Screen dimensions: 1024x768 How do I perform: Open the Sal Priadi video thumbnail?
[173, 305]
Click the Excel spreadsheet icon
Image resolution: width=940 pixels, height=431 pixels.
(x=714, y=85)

○ ○ ○

| Task description |
Each entry must be reproduced exactly, with nothing added or dropped.

| Answer section |
Screen dimensions: 1024x768 How do I perform: Open the Sal Priadi video thumbnail?
[173, 305]
Click the Excel spreadsheet icon
Image resolution: width=940 pixels, height=431 pixels.
(x=714, y=85)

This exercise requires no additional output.